American Exceptionalism Debate Goes On

The concept of American exceptionalism has been kicked around for many years, including on the pages of this blog. The most recent manifestation of the debate among conservatives is the renewal of the argument over whether Barack Obama believes in American exceptionalism, and if so, in what form.

The two sides line up with one side saying that Obama is from the Howard Zinn gang which thinks American exceptionalism is either a creature of fiction or a substitute way of saying oppression of the "people." The other side says Obama believes in it, but gets it all wrong. Much of the debate comes from Obama's statement: "I believe in American exceptionalism, just as I suspect that the Brits believe in British exceptionalism and the Greeks believe in Greek exceptionalism."

Some of our conservative friends say that this conclusively proves that Obama thinks that American exceptionalism is unexceptional since it is nothing more than a statement of narrow "we're number one" thinking. Yet if one goes farther into the speech, the issue becomes less clear. Obama refers to his enormous pride in America, and its role in world history.
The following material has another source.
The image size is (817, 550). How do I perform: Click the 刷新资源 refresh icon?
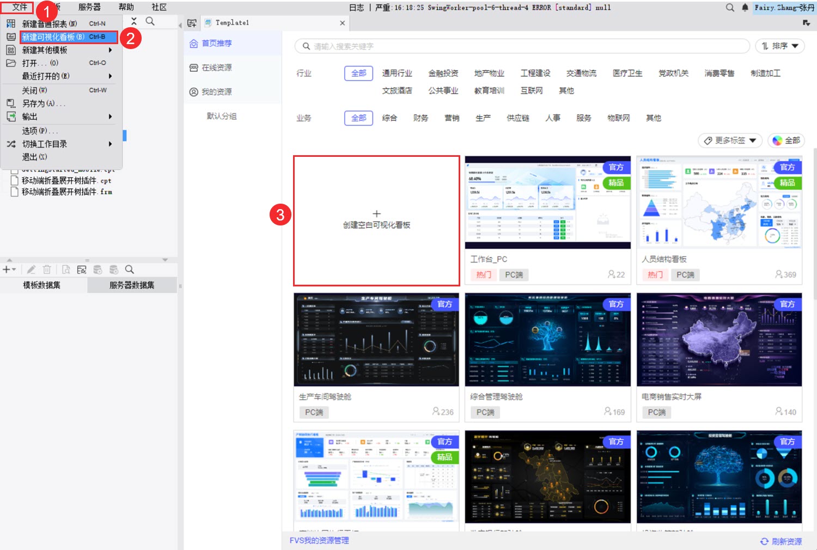764,541
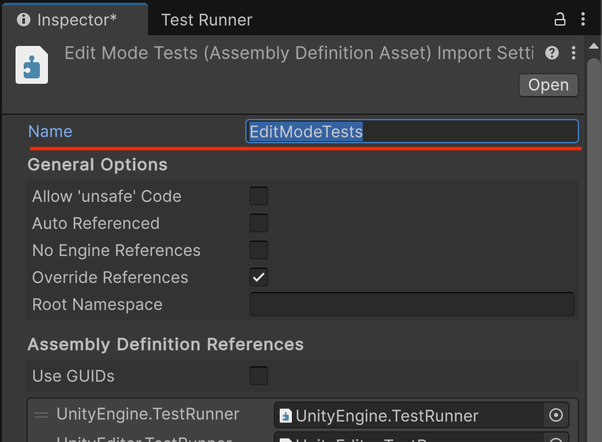This screenshot has height=442, width=602.
Task: Toggle the Use GUIDs checkbox
Action: pyautogui.click(x=259, y=376)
And then, left out of most criticisms of his thinking, he said: "I think we have a core set of values that are enshrined in our Constitution, in our body of law, in our democratic practices, in our belief in free speech and equality, that, though imperfect, are exceptional." Quite frankly, that latter statement is almost exactly how I described American exceptionalism in an earlier post: Can A Liberal Be Right About American Exceptionalism.

Liberals have largely argued that Obama (and his fellow progressives) believe that America is great, but not great enough. Said Peter Beinart at Time: "It isn't about honoring and replicating the past; it's about surpassing it." If he had said "it isn't just about honoring and replicating the past," I might have been able to agree with him, at least in part. Understanding that American exceptionalism must not rely solely on the past is a true conservative idea. Relying on the past as the only guideline is simple fundamentalism which doesn't recognize that the world changes constantly. It's like saying the First Amendment doesn't apply to television, since television didn't exist when the Constitution was written. It's not conservative, it's reactionary.

Back to the conservative debate. Let's say that the concept of American exceptionalism is: Our history, our Constitution, and our national character set us apart from other nations." I do that for the sole purpose of defining how the two conservative camps view Obama. There are multiple definitions available and all have their points. But for purposes of this discussion, that's the one I'm going to go with.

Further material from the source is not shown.